--- START ---

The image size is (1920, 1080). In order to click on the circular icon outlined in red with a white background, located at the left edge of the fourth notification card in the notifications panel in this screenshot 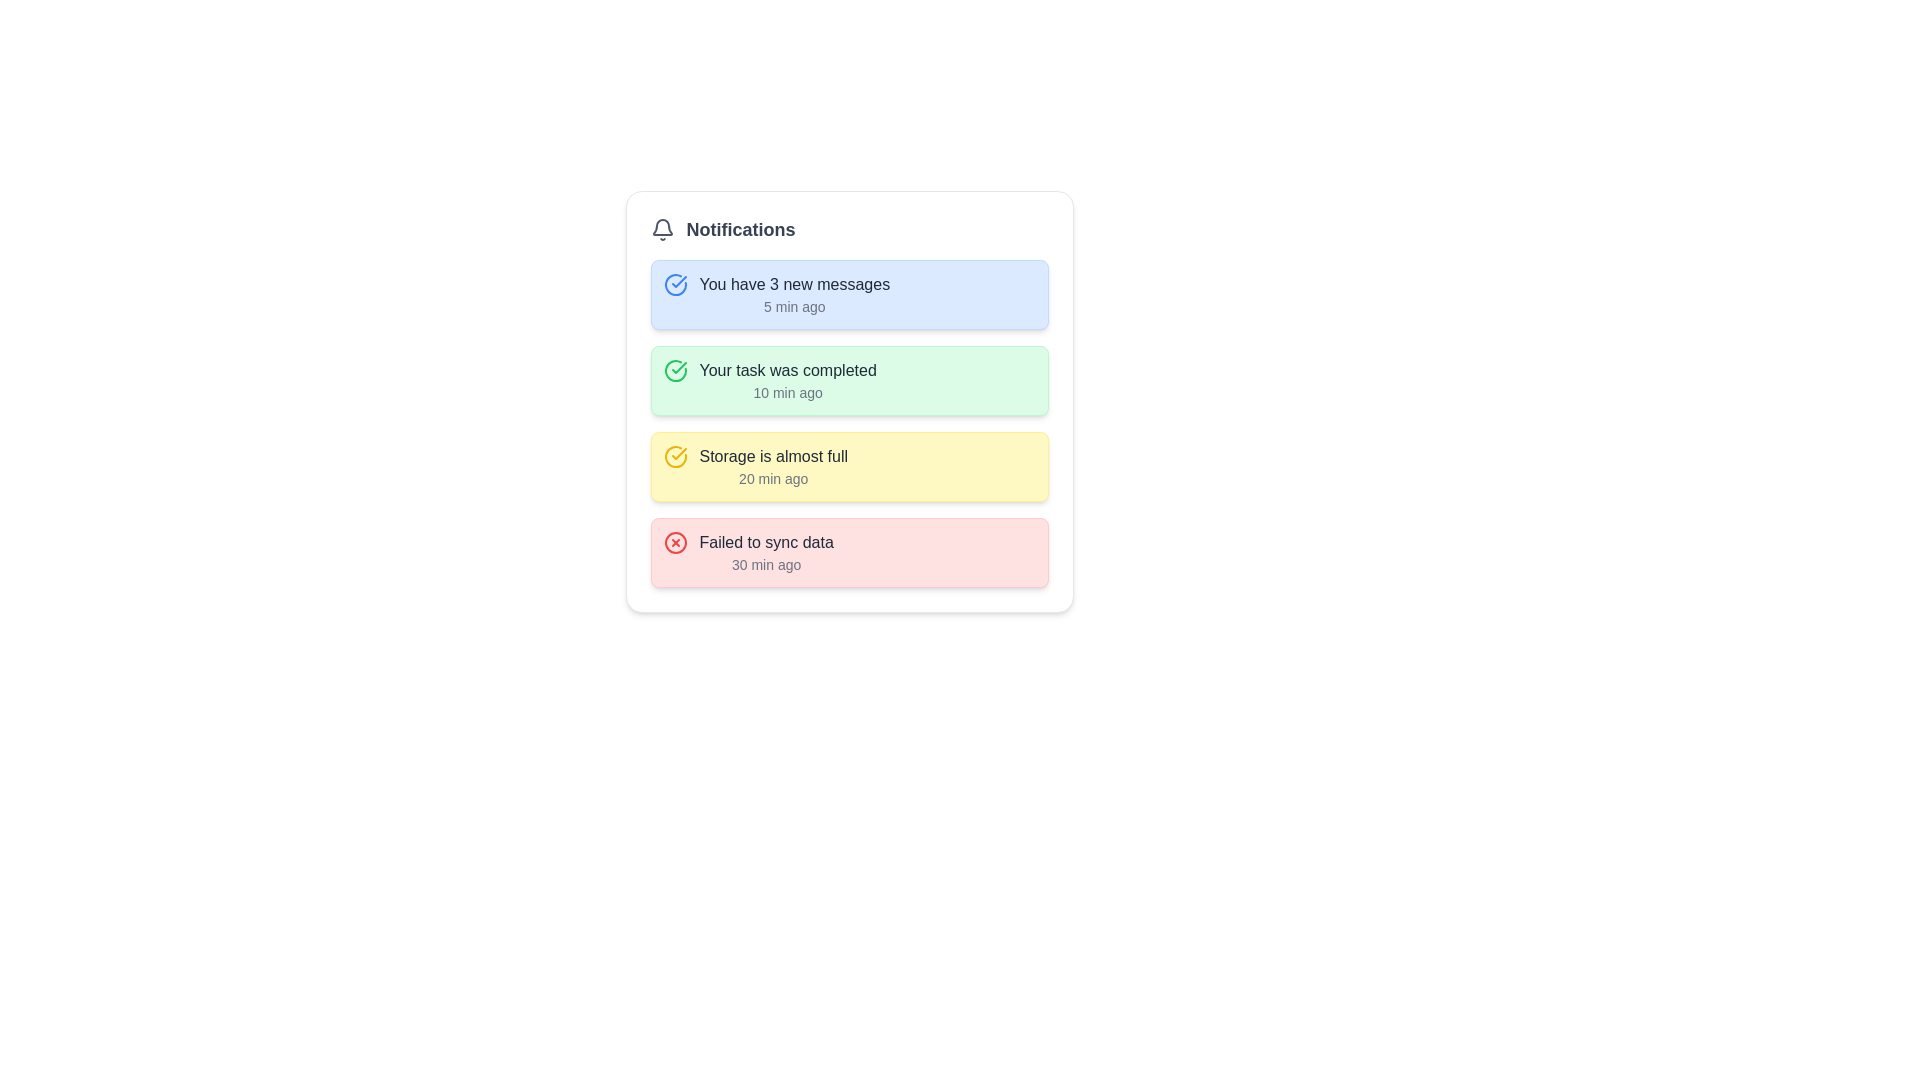, I will do `click(675, 543)`.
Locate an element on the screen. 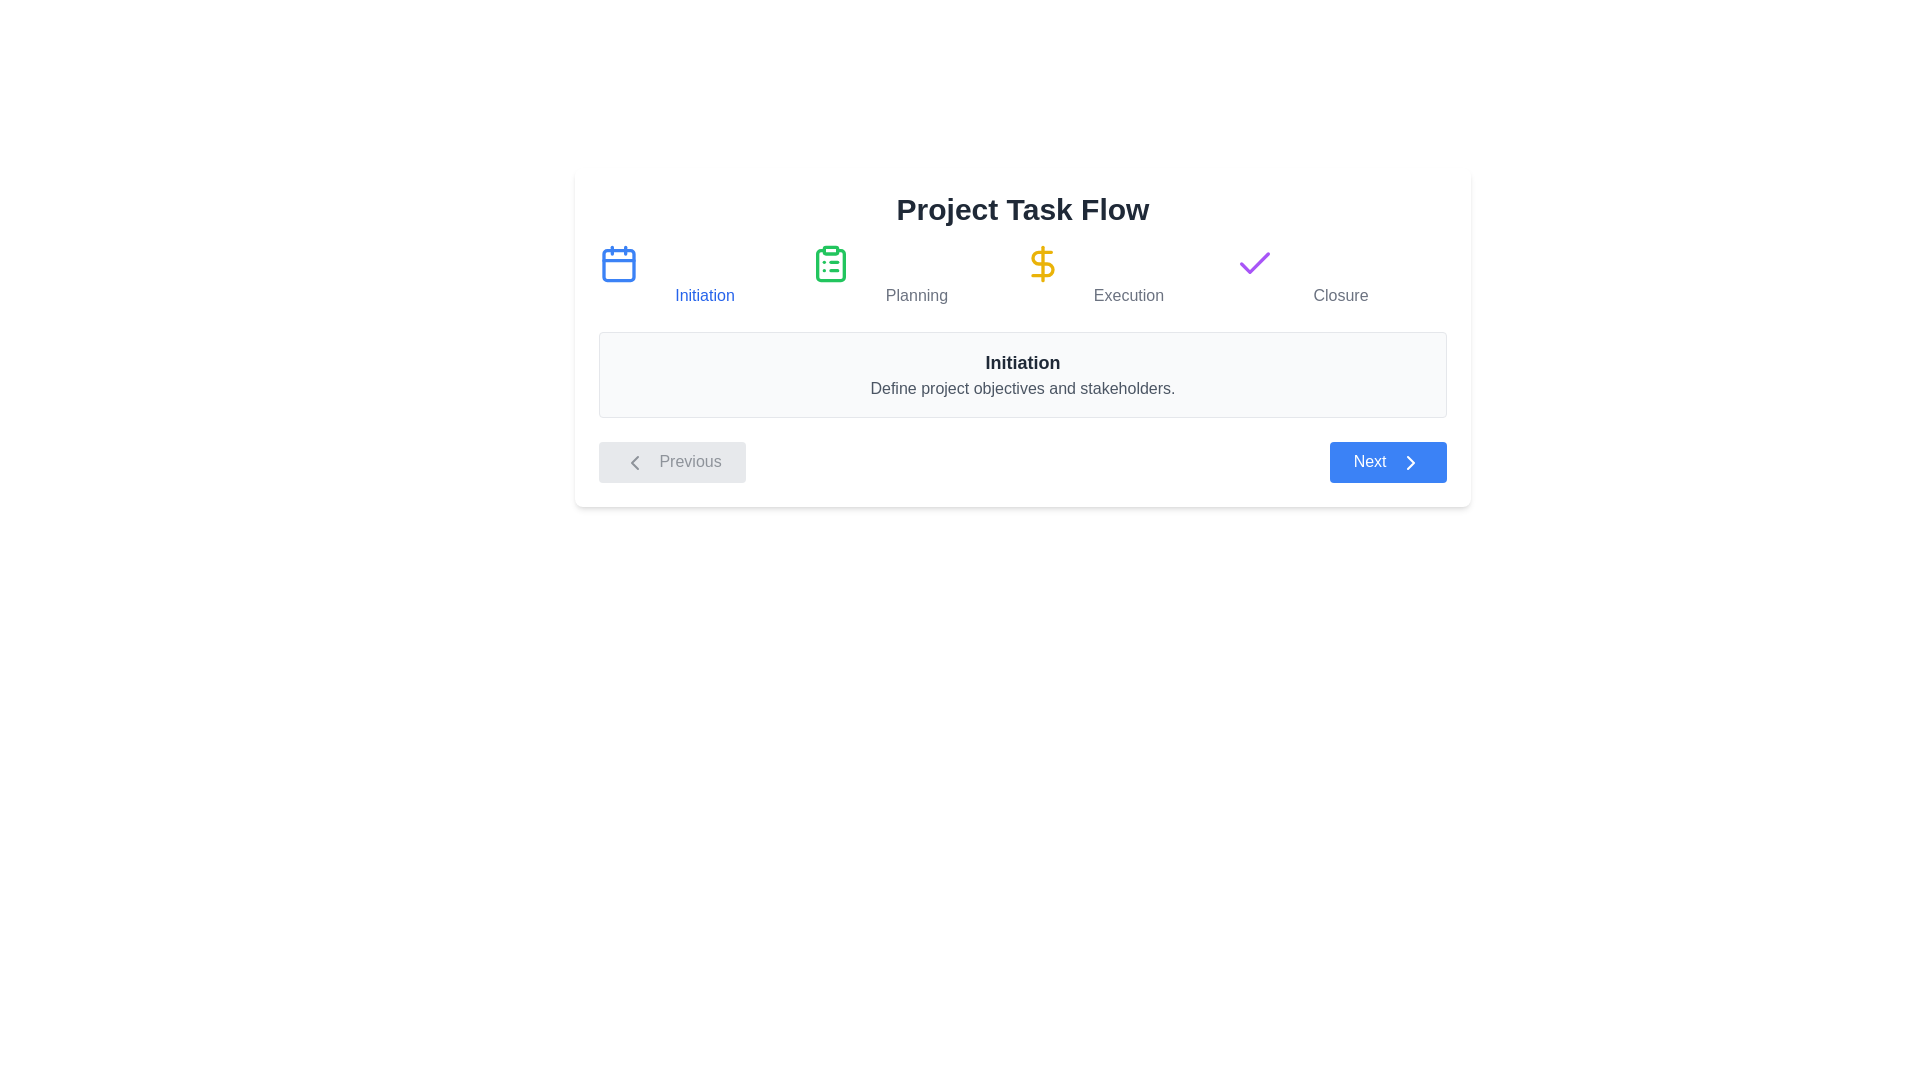 This screenshot has height=1080, width=1920. the navigation button located at the bottom-left corner of the horizontal navigation bar to move to the previous step in the process is located at coordinates (672, 462).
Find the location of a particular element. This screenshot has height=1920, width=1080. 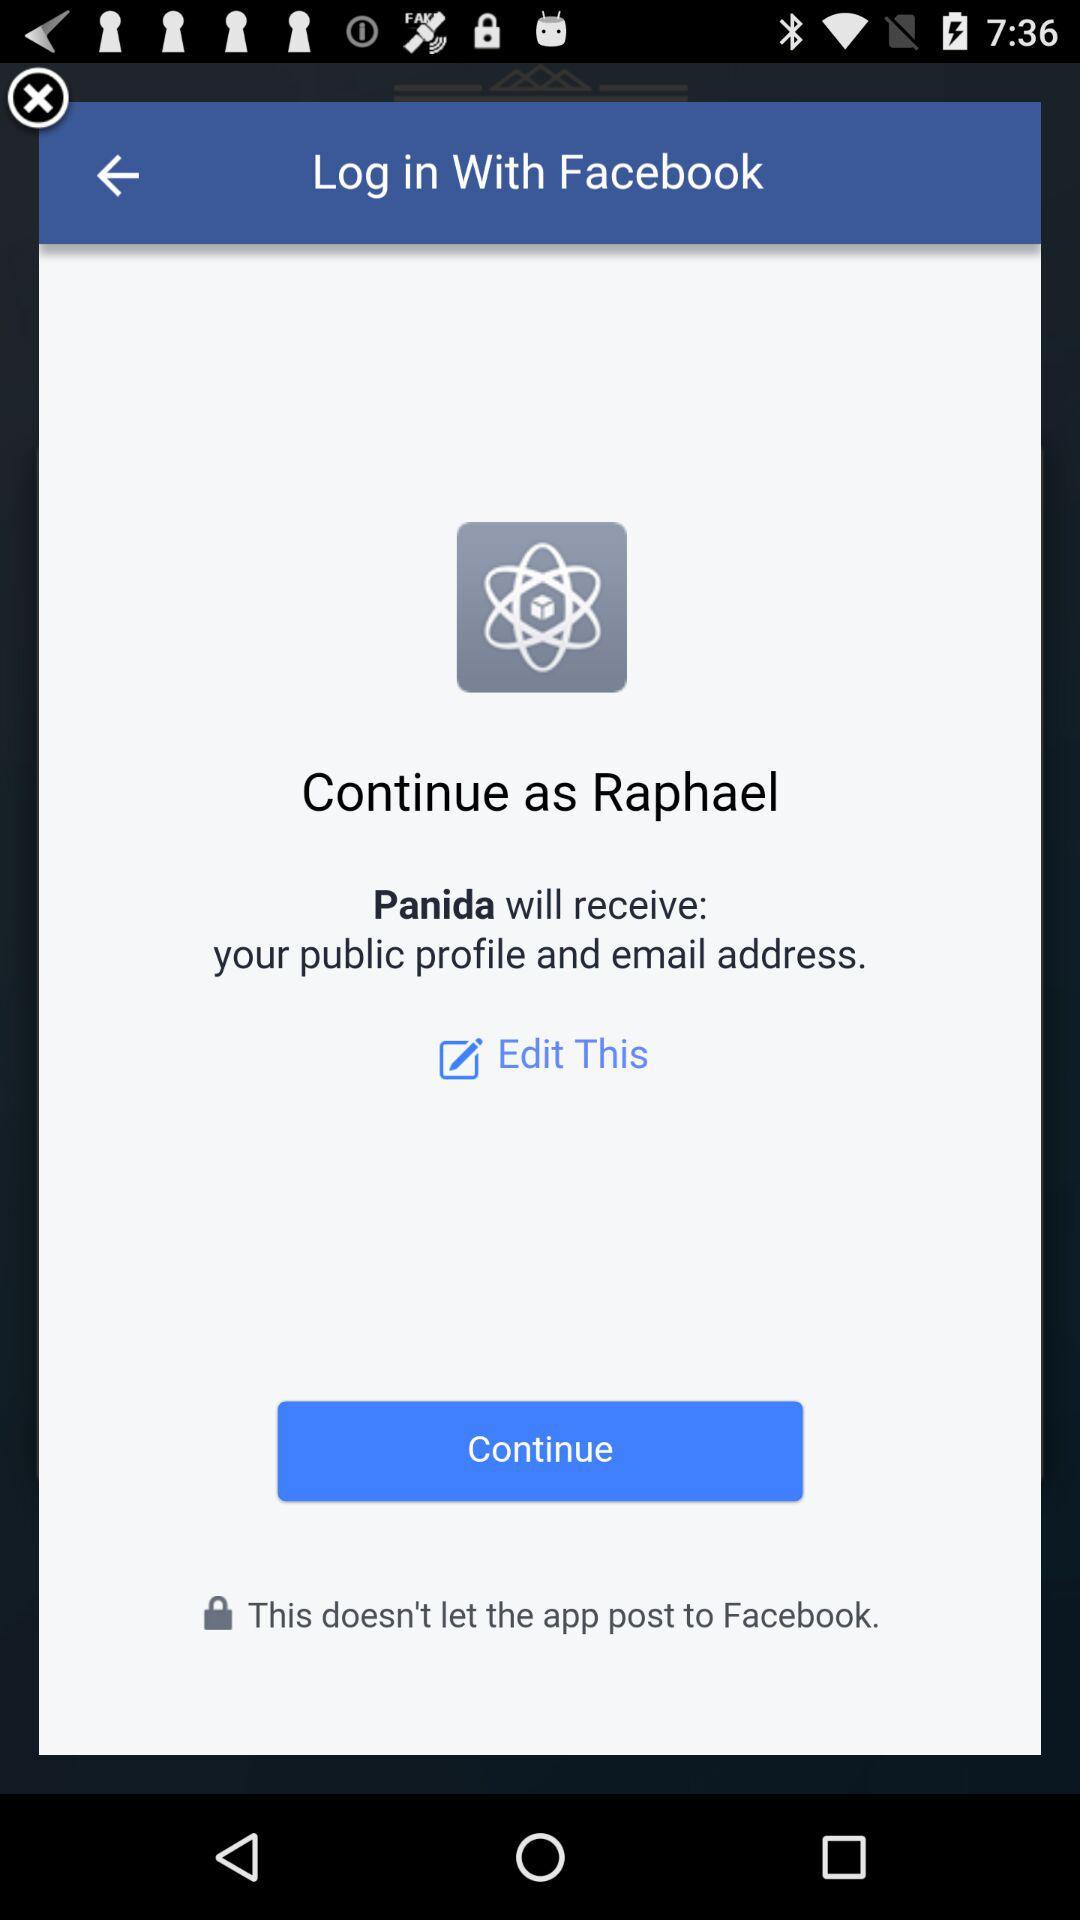

inder pega is located at coordinates (38, 100).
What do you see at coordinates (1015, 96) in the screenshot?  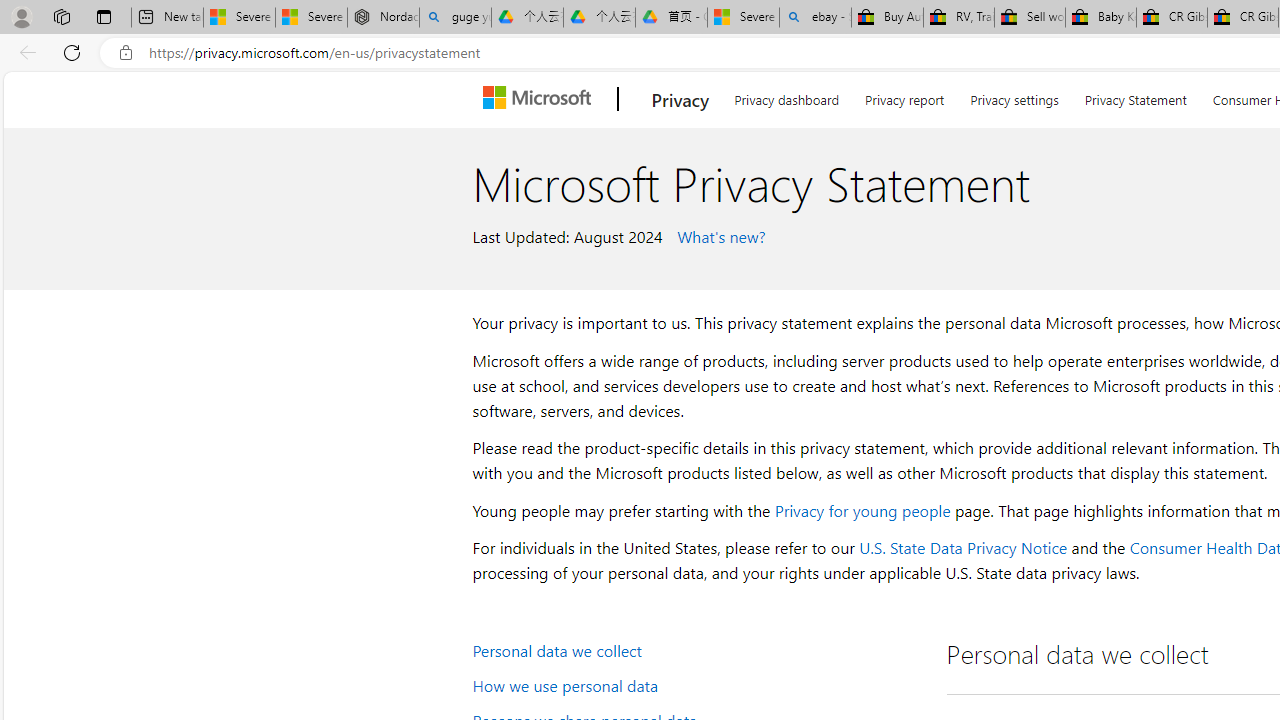 I see `'Privacy settings'` at bounding box center [1015, 96].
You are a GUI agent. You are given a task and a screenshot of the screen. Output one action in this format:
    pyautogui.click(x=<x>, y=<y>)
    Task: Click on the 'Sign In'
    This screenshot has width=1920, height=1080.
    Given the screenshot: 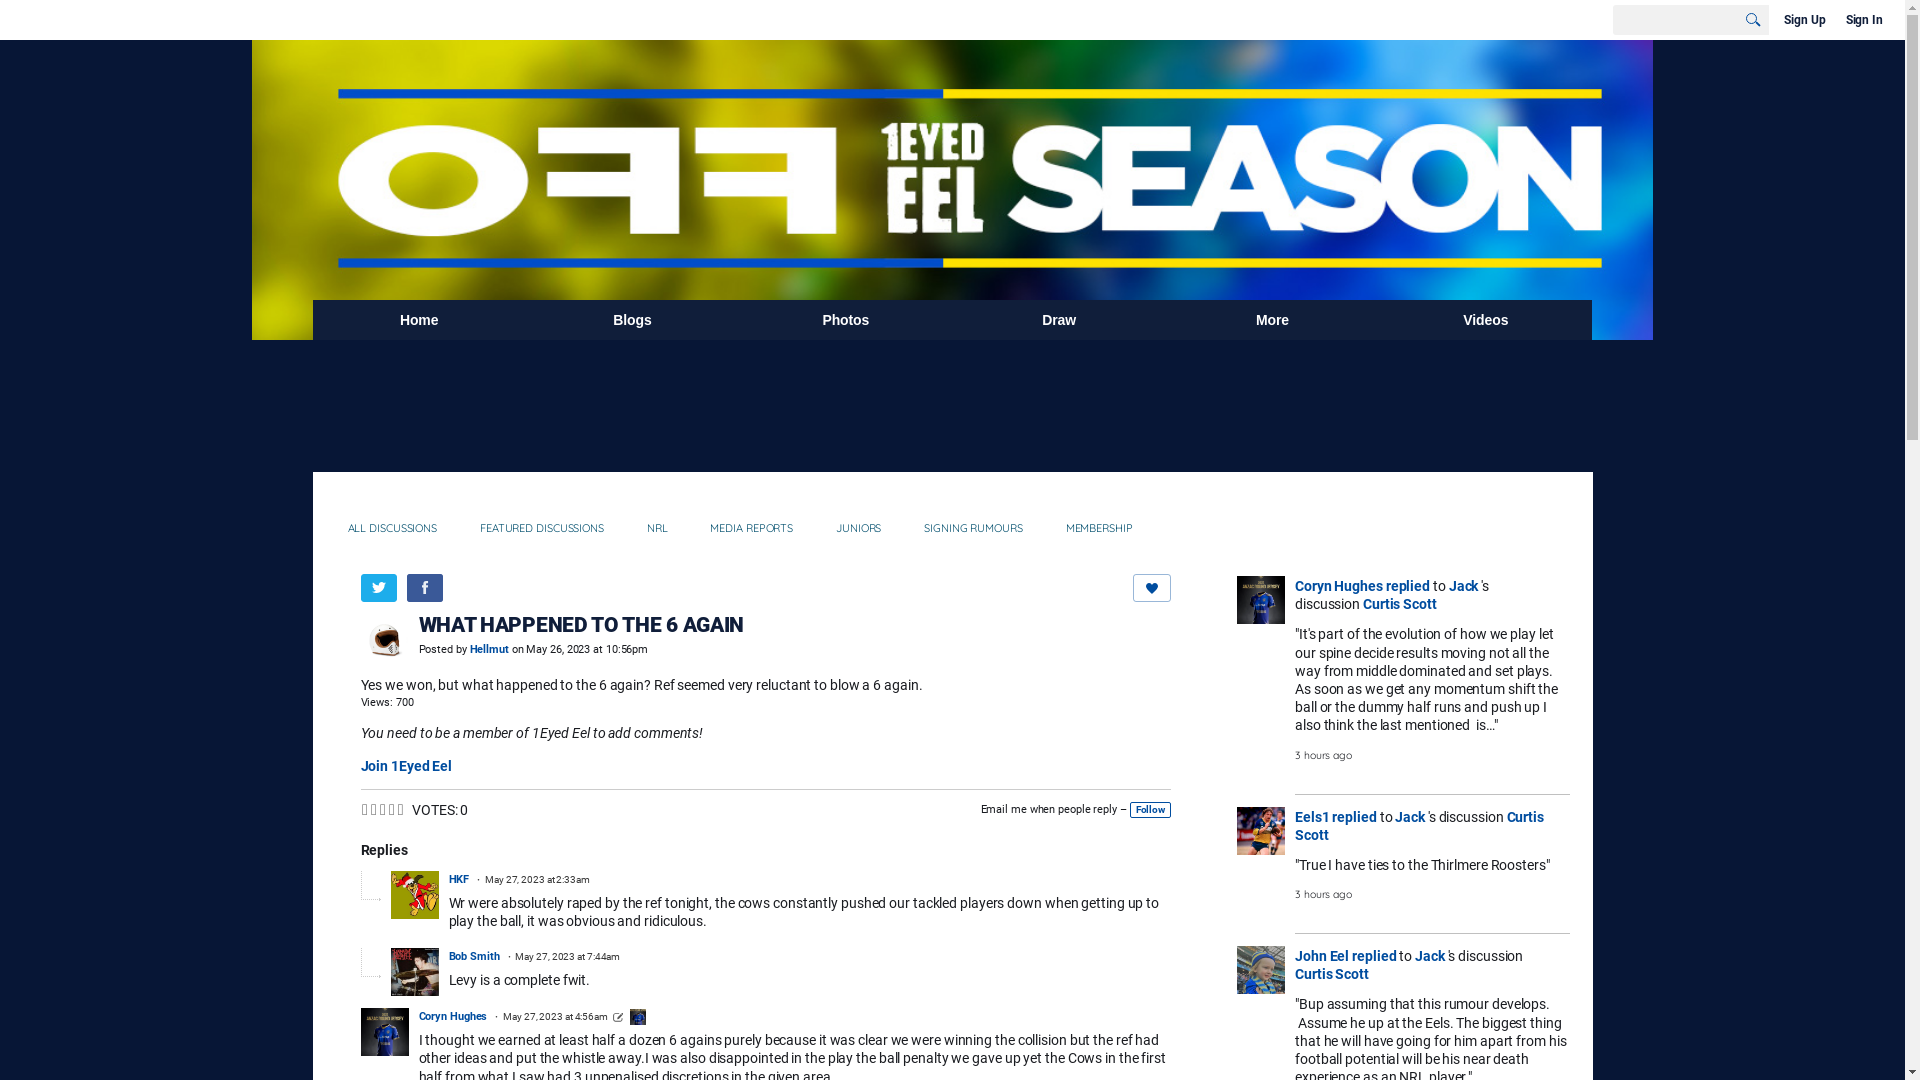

--- END ---

Rewrite the stretch of data from the line containing "You are a GUI" through the end of the data, changing "Sign In" to "Log In" and leaving everything else as it is. Leave the pictures out of your answer.

You are a GUI agent. You are given a task and a screenshot of the screen. Output one action in this format:
    pyautogui.click(x=<x>, y=<y>)
    Task: Click on the 'Log In'
    This screenshot has width=1920, height=1080.
    Given the screenshot: 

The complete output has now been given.